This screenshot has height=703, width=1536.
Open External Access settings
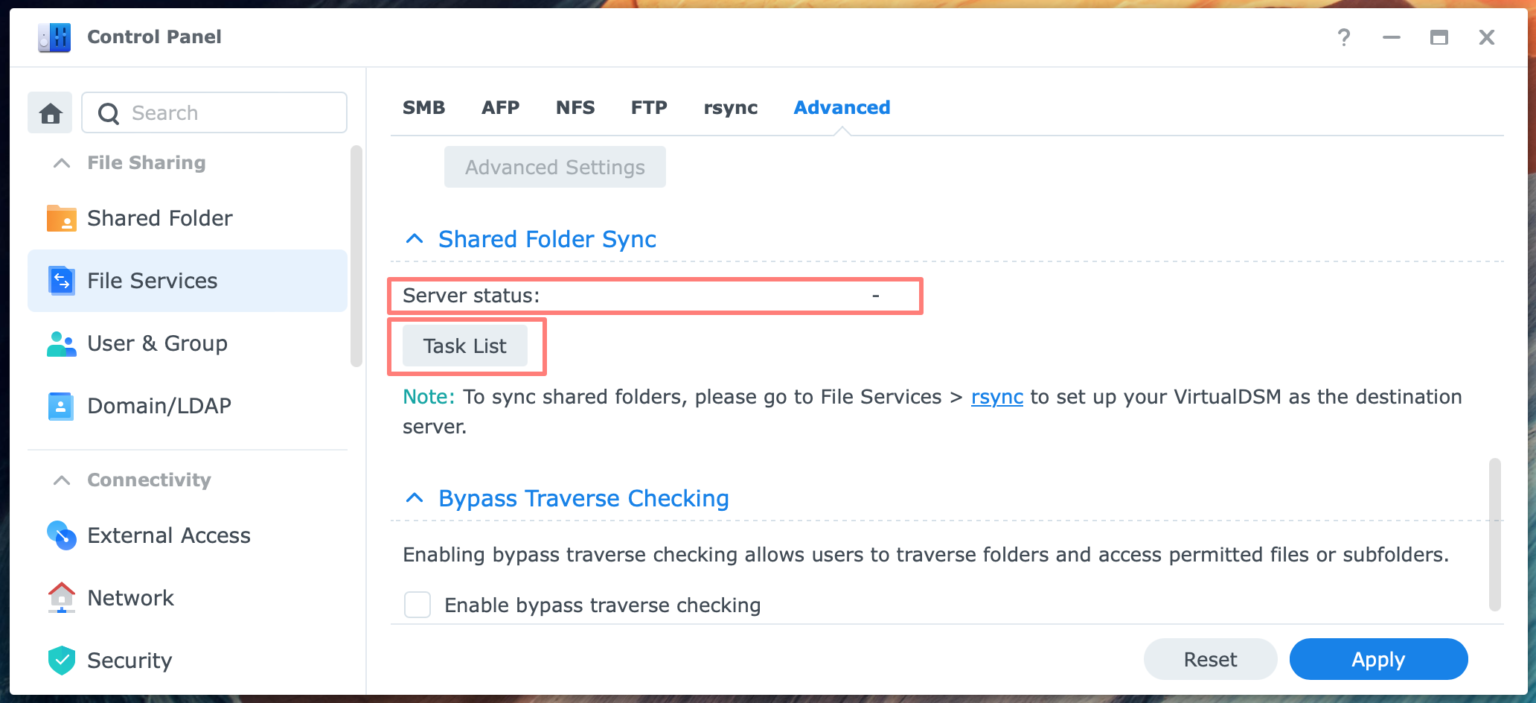168,535
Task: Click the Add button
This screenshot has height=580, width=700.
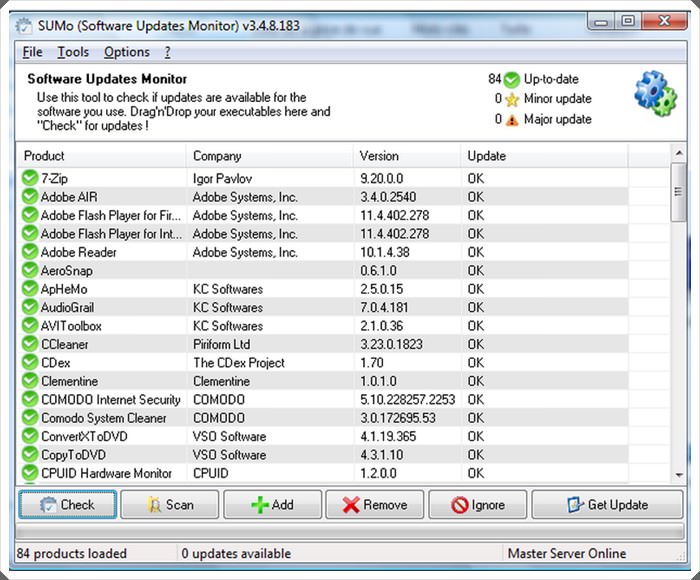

WHAT IS BEING ASKED: Copy the listing exactly. Leave the pictures out.

TASK ANSWER:
This screenshot has height=703, width=1536.
Open External Access settings
168,535
Task: Click the Add button
This screenshot has height=580, width=700.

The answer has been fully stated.